Gül: 'Rumları tanımayacağız!'
Abone olBaşbakan Yardımcısı ve Dışişleri Bakanı Abdullah Gül, Türkiye'nin Kıbrıs Rum kesimini tanımadığını ve adada nihai çözüm sağlanana dek de tanımayacağını söyledi.
Çin ziyaretinin Şanghay ayağındaki temasları sırasında, AB
Komisyonu'nun genişlemeden sorumlu direktörü Leopold Maurer'in,
Kıbrıs'taki temasları ardından yaptığı açıklamaları değerlendiren
Gül, ''Gümrük Birliği anlaşmasının Rum kesimini de kapsayacak
şekilde genişletilmesini öngören protokolün Türkiye tarafından
imzalanması konusunda tek hassasiyetin, Rum kesimini tanıma
anlamına gelmemesi olduğunu'' vurguladı. Gül, ''Bildiğiniz gibi biz
3 Ekim'de müzakerelere başlayacağız. O zamana kadar vaktimiz var,
gerekli çalışmaları yapıyoruz. Burada bizim birinci önem verdiğimiz
nokta şudur: Kıbrıs Rum kesimini tanımıyoruz biz ve nihai çözüm
olana kadar da tanımayacağız. Bu protokolün bizden daha önce
kayıtsız şartsız imzalanması istenmişti, ama biz bunu reddettik.
Onun için Brüksel'de bazı problemler çıkmıştı. Daha sonra bizim o
şartlarımızı AB kabul etti. Daha sonra yapılan açıklamalarda da
herhangi bir tanımanın söz konusu olmadığı söylendi. Şimdi biz
kendi tedbirlerimizi alarak, herhangi bir şekilde dolaylı olarak da
bu protokol imzalandıktan sonra bir tanımanın söz konusu olduğunu
göstermeyecek bir şekilde, Kıbrıs Rum kesimini nihai bir çözüm
olana kadar tanımayacağımızı teminat altına alarak, bu protokolü
günü geldiğinde imzalayarak yolumuza devam edeceğiz'' dedi.
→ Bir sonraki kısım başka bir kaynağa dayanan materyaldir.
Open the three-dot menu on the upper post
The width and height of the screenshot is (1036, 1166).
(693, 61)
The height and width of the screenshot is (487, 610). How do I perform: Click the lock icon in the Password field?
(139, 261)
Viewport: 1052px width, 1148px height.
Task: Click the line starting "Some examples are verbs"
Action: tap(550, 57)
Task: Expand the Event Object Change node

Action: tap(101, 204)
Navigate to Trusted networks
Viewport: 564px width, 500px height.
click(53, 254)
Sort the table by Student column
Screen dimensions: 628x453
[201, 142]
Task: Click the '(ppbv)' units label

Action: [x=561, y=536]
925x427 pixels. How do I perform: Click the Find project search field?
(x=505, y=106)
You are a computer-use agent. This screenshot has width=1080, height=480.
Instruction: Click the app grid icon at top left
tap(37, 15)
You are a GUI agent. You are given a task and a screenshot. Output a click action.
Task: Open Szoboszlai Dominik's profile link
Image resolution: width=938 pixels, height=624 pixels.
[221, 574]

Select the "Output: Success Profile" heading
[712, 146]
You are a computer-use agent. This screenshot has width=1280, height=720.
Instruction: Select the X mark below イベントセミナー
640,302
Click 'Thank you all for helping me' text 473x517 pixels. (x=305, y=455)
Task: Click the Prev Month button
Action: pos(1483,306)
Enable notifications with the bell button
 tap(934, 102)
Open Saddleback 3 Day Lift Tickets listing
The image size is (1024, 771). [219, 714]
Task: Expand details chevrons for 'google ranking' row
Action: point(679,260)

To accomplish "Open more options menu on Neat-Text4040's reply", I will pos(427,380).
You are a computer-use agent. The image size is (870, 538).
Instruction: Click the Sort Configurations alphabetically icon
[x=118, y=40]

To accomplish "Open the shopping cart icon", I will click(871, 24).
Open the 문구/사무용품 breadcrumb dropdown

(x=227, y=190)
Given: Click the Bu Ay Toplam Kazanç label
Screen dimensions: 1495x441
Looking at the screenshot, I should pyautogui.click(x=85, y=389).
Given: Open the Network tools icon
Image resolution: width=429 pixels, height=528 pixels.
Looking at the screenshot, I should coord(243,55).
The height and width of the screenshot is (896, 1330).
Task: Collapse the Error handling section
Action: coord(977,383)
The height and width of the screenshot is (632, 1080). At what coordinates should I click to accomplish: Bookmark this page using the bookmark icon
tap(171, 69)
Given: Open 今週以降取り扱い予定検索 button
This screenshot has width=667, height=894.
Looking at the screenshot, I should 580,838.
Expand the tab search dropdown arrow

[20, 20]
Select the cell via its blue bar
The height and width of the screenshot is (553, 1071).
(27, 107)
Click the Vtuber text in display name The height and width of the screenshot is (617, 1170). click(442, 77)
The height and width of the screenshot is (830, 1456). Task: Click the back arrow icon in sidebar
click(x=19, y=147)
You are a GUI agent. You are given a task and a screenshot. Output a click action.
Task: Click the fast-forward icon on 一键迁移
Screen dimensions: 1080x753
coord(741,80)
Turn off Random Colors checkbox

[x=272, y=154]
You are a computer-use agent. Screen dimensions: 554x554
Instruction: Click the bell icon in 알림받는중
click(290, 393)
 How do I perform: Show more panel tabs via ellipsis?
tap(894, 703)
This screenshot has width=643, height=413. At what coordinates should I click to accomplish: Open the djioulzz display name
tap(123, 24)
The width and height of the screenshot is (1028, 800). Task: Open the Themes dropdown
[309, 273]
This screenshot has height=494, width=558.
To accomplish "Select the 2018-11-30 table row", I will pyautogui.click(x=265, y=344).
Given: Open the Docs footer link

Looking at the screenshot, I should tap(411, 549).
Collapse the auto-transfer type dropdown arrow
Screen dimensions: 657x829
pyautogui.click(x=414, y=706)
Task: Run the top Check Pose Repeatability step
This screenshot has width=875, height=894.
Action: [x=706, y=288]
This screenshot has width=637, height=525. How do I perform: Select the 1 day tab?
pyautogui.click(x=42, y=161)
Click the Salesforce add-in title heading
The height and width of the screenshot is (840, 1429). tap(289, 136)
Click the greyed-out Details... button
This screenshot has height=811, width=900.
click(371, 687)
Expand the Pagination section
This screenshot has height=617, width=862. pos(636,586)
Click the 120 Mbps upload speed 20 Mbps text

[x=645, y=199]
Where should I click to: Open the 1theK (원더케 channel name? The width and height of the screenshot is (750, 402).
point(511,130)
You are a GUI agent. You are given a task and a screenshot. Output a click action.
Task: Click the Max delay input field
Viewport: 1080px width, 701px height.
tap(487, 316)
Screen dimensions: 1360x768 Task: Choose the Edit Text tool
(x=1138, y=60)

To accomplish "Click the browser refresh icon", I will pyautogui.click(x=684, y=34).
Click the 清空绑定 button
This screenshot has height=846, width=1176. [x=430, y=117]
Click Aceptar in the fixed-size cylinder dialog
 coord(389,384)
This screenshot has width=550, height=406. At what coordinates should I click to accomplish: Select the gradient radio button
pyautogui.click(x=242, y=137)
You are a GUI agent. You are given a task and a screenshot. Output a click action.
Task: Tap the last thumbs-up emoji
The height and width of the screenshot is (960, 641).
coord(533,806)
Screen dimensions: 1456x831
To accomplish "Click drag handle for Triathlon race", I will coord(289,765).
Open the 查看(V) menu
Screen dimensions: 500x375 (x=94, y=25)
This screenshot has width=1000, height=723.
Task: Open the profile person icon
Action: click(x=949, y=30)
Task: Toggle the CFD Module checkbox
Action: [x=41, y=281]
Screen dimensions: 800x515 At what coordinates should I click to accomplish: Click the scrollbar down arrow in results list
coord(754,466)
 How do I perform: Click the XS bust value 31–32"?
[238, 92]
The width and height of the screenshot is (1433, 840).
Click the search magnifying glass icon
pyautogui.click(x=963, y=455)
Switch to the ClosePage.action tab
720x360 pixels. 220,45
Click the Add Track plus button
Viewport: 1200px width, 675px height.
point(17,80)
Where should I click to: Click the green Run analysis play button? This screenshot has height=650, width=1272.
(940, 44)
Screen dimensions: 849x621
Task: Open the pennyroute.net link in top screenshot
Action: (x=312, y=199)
Abdullah Gül, Leopold Maurer'in protokol başlayana dek bazı
adımların atılmasından söz ettiğini de anımsatarak, ''Bu adımlar
AB'nin atması gereken adımlardır. Avrupa Komisyonu'nun Kıbrıslı
Türklerin ambargolardan ve izolasyondan kurtarılmaları için
hazırladığı ve teklif ettiği iki tane tüzük vardır. Dolayısıyla
atılması gereken adımlar bu adımlardır. Bunlar AB'nin masasında
durmaktadır ve Rum blokajıyla karşı karşıyadır. Umut ediyoruz ki,
koskoca Avrupa Birliği Kıbrıs Türklerine verdiği sözleri
tutabilecek konuma gelecektir. Eğer Avrupa Birliği referandumdan
önce verdiği sözleri unutursa veya yapamaz duruma geçerse Kıbrıs
Türkleri ve bizim nezdimizde çok büyük kredi kaybedecektir. O
açıdan AB temsilcisinin atılabilecek adımlardan bahsetmesini de
memnunlukla karşılarım'' diye konuştu. Gül, ''Protokol, AB'nin bu
adımları atması ardından mı imzalanır demek istiyorsunuz'' sorusunu
da şöyle yanıtladı: ''Hayır, önce ya da sonra demek istemiyorum.
Bizim protokol konusunda gösterdiğimiz tek hassasiyet, bunun farklı
anlamlara çekilmemesi ve çekilebilecekse de bunun yollarının
önceden tıkanması ve bizim tarafımızdan bunun tedbirlerinin
alınmasıdır. Bu bizim en tabii hakkımızdır. Zaten böyle bir
mutabakatla Brüksel doruğu neticelenmiştir. Bütün uluslararası
sözleşmelerden doğan haklarımızı günü geldiğinde kullanarak
yolumuza devam edeceğiz. Ama bunun yanında nihai bir çözümün
olması, Türkiye'nin birinci tercihidir. Bu konuda da Rumların adım
atmasını bekliyoruz, çünkü Türk tarafı ve Türkiye Cumhuriyeti
üzerine düşenleri fazlasıyla yapmıştır. Bütün dünya bunu takdir
etmiştir. Fırsatı kaçıranlar Rumlar olmuştur. Dolayısıyla atılacak
bir adım varsa bunu Rumlardan bekliyoruz.'' KIBRIS KONUSU, ÇİN'E DE
ANLATILDI Türkiye'nin, şimdiye kadar başta Kıbrıs olmak üzere,
birçok uluslararası sorununu sadece ABD ve AB ülkelerine anlatmakla
yetindiğini anımsatan Gül, ''İlk defa hükümetimiz Rusya'ya bu
konuları geniş bir şekilde anlattı. Şimdi de Güvenlik Konseyi'nin
daimi üyesi olan Çin'e bu konuları anlatmanın yararlı olacağı
görüşündeyiz. Kıbrıs'ın başından bugüne geçirdiği tüm safhaları Çin
Başbakanı ve Dışişleri Bakanı'na anlattık. Çok faydalı oldu. Umut
ediyorum ki, Rusya'da gördüğümüz değişiklikler Çin'de de olacaktır.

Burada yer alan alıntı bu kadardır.